Assume your DNS server (not in this diagram) is configured in the following way
DNS server (18.104.22.168) with the following DNS records
(Please note this sample is assuming you have only one portal on your DNN Installation)
LOAD BALANCER (22.214.171.124) has a binding for www.mydomain.com
WEBSERVER1 (126.96.36.199) has a binding for webserver1.mydomain.com
WEBSERVER2 (188.8.131.52)has a binding for webserver2.mydomain.com
SQL SERVER (184.108.40.206) has a binding for dbserver.mydomain.com
FILESERVER (220.127.116.11) has a binding for fileserver.mydomain.com
1. Set up the Loadbalancer to distribute traffic coming from www.mydomain.com into webserver1.mydomain.com and webserver2.mydomain.com
2. Use UNC for file sharing, Using a file share ensures that files used by the DNN application are always the same (and in sync).
3. Install DNN on WEBSERVER1, once completed, you will have your DNN setup for a single server.

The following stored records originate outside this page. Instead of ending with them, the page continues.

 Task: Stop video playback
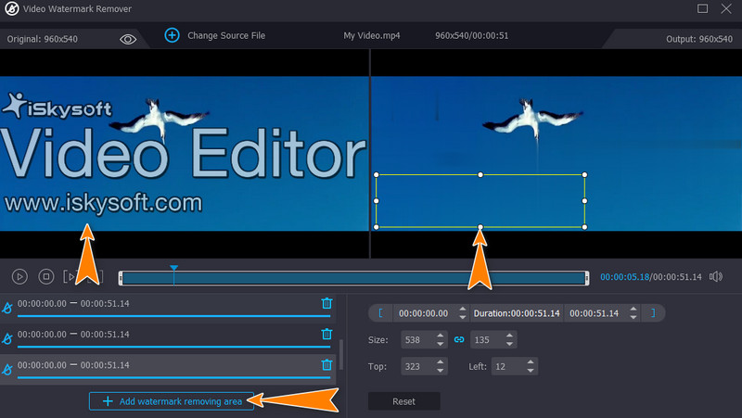point(45,276)
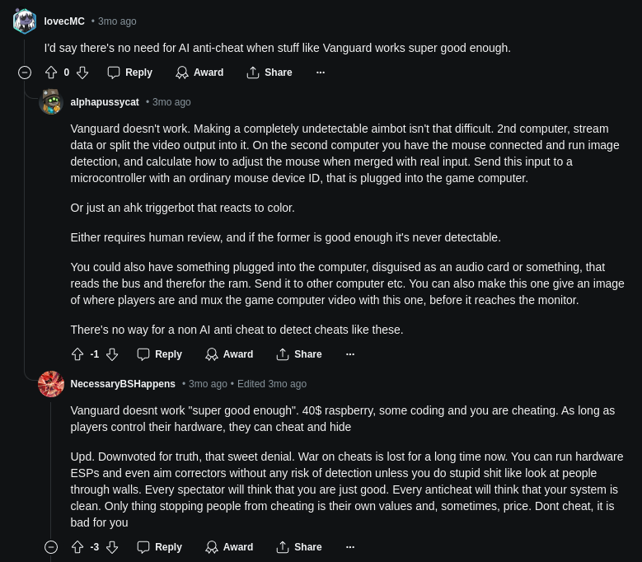Upvote lovecMC's comment
The width and height of the screenshot is (642, 562).
[x=51, y=73]
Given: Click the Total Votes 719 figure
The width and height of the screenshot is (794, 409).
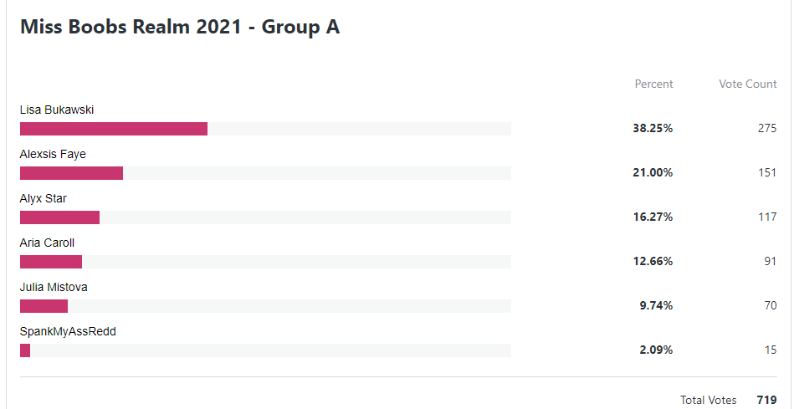Looking at the screenshot, I should tap(766, 400).
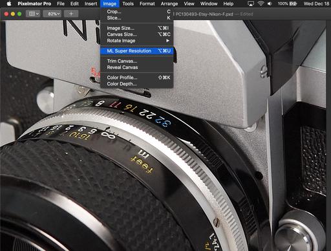Click the volume speaker icon

coord(270,4)
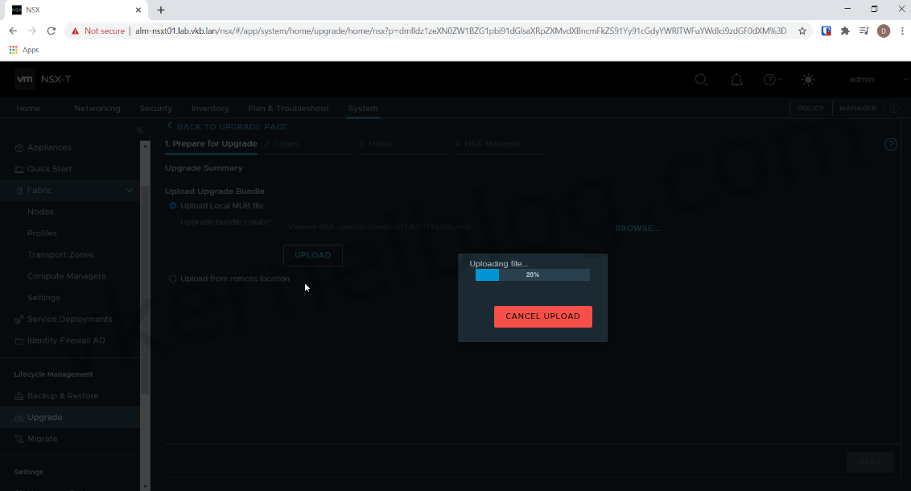The height and width of the screenshot is (491, 911).
Task: Click the notifications bell icon
Action: point(736,79)
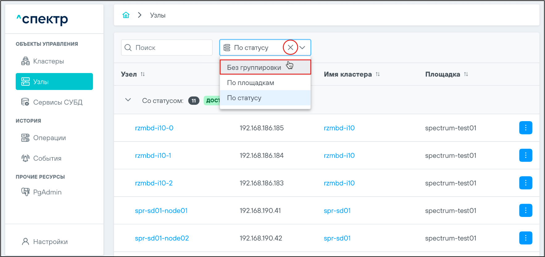Toggle the grouping dropdown arrow
Screen dimensions: 545x257
click(302, 47)
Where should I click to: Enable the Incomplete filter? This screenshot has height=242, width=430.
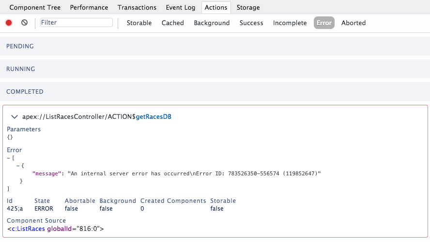290,23
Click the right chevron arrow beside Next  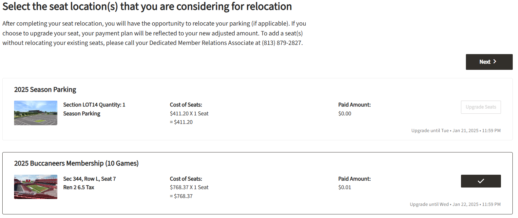(x=495, y=62)
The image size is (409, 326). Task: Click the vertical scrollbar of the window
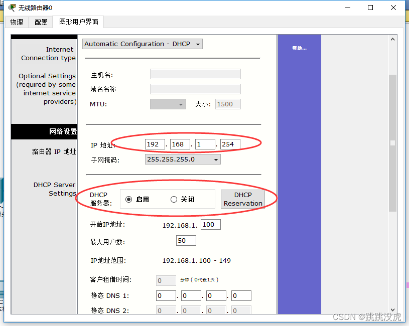coord(393,143)

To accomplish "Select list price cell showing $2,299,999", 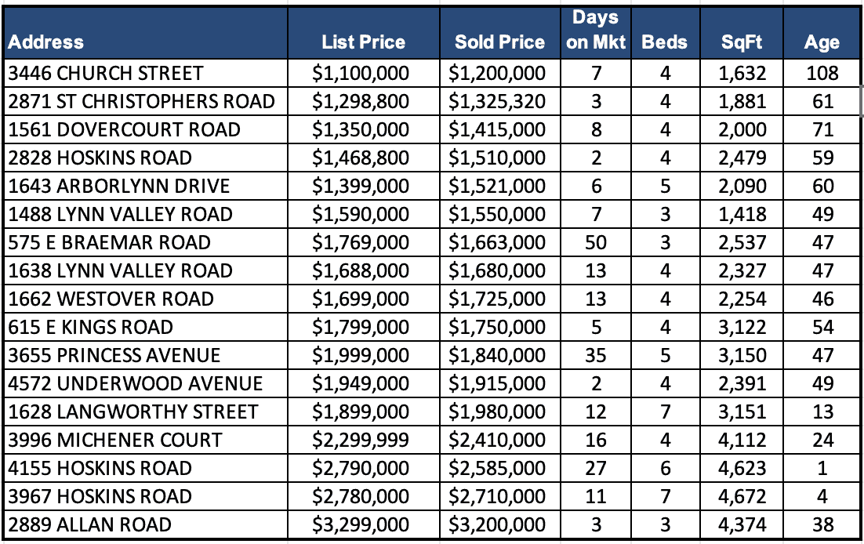I will [361, 441].
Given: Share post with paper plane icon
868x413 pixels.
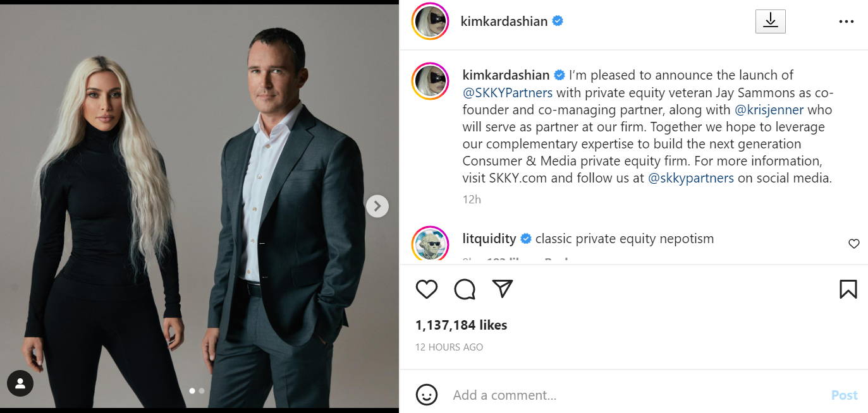Looking at the screenshot, I should click(502, 289).
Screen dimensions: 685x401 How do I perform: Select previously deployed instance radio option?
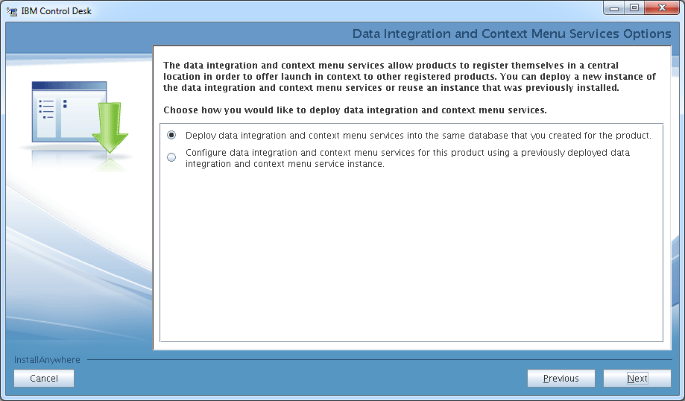tap(171, 157)
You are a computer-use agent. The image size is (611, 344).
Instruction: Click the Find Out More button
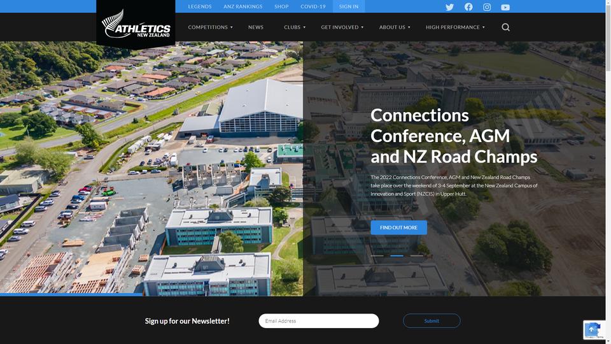pyautogui.click(x=398, y=227)
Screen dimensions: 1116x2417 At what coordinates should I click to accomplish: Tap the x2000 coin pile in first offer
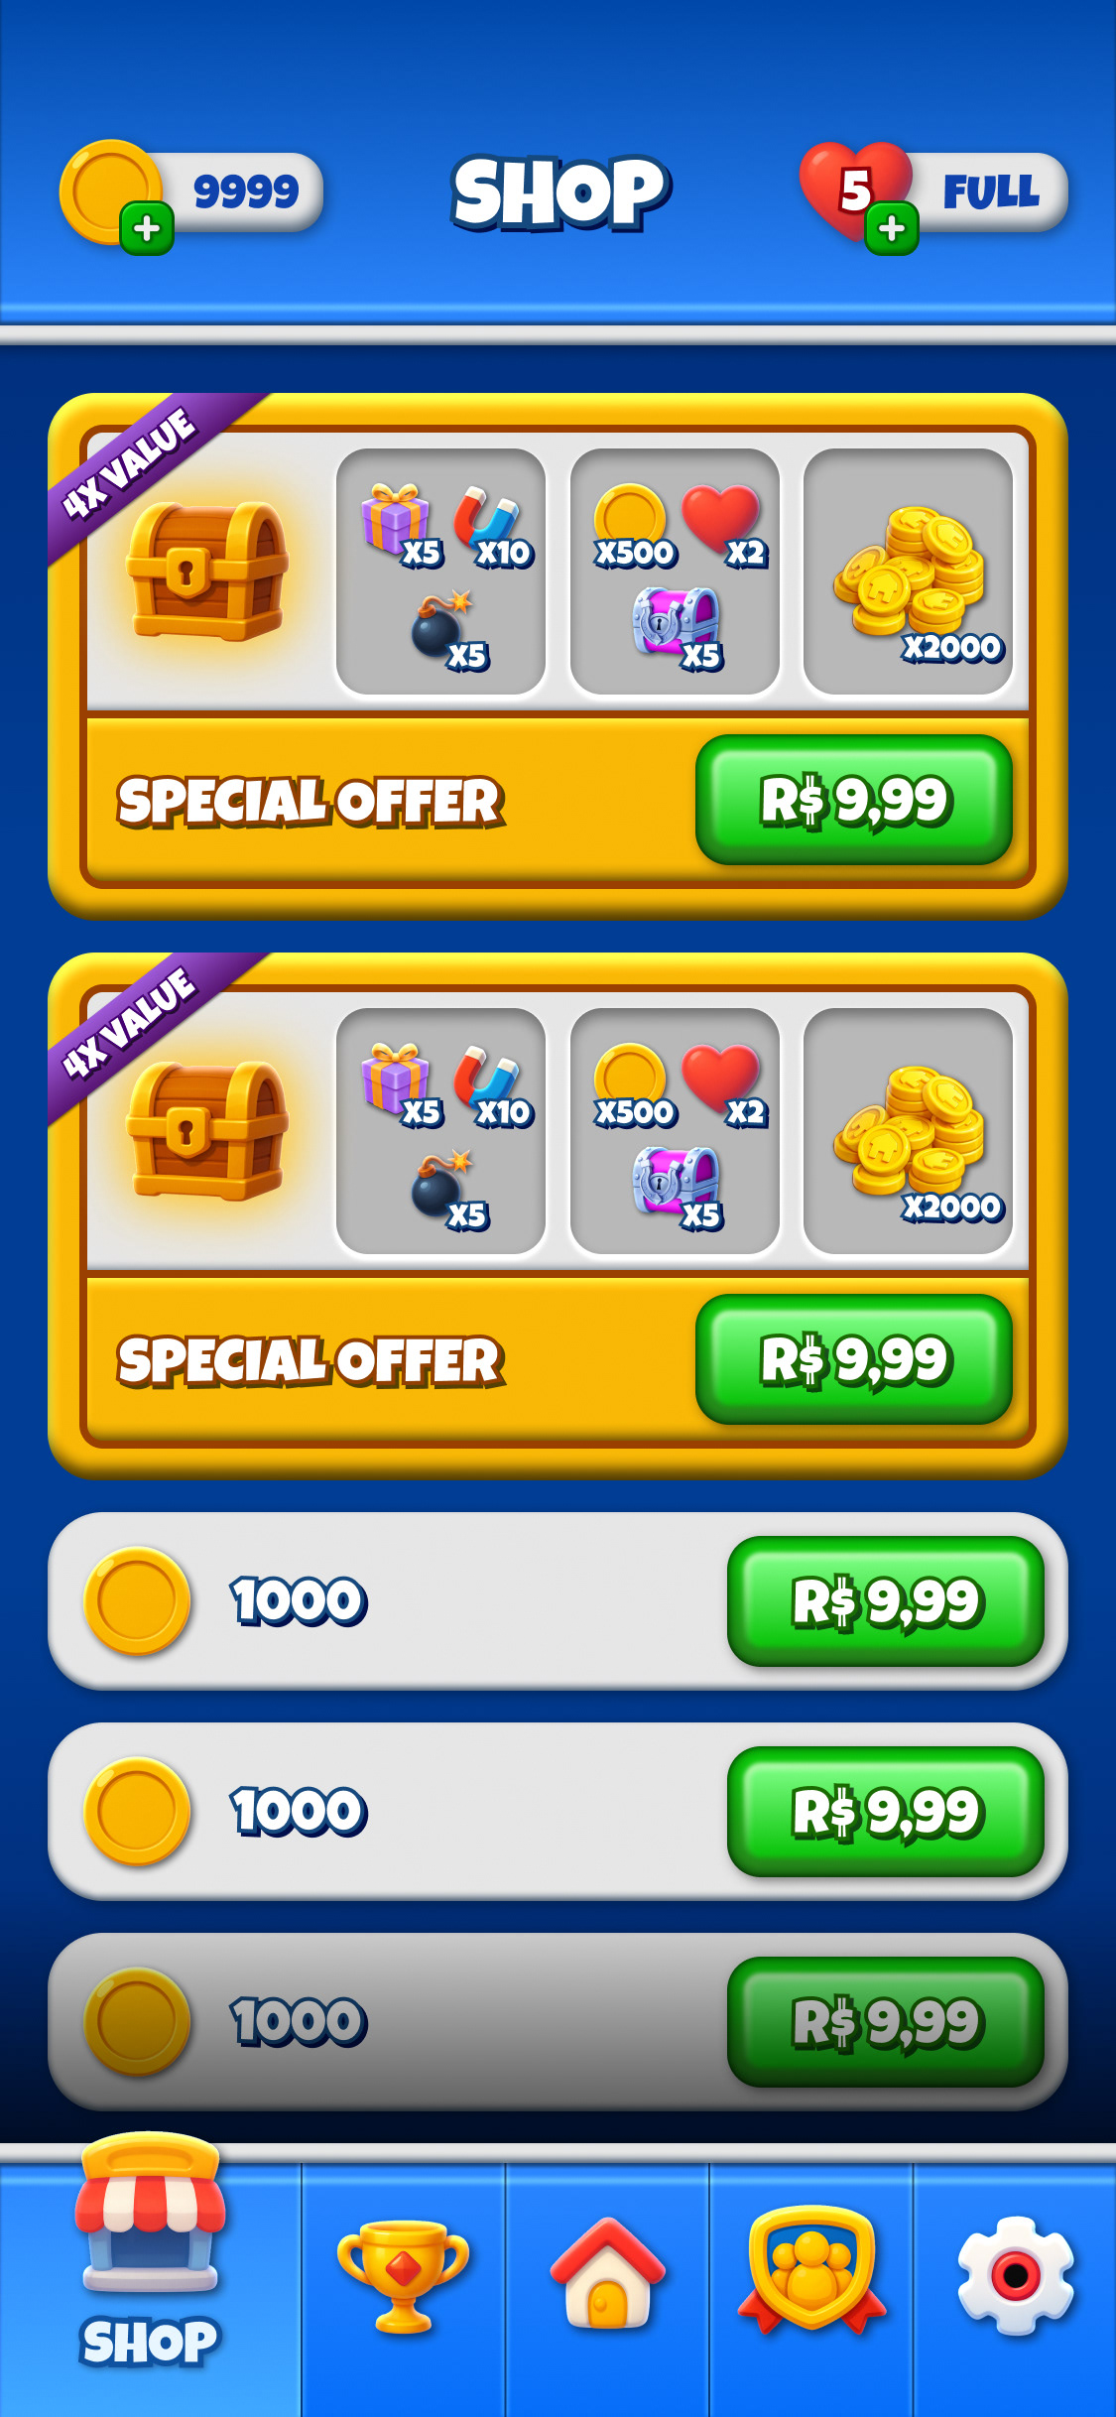(x=908, y=572)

4. Install the WEBSERVER2 by adding a new Website to IIS and pointing it to UNC share and using the already configured DATABASE on DBSERVER.
5. Add the following aliases to your Portal.
Note that only www.mydomain.com should be exposed to the external world as webserver1.mydomain.com and webserver2.mydomain.com are only accessible internally.
Confirmation: With these steps completed, whenever you create a new page to that portal or add a file or asset, it will be saved without the server URI, allowing that all aliases can reach that page/resource just like a normal web request.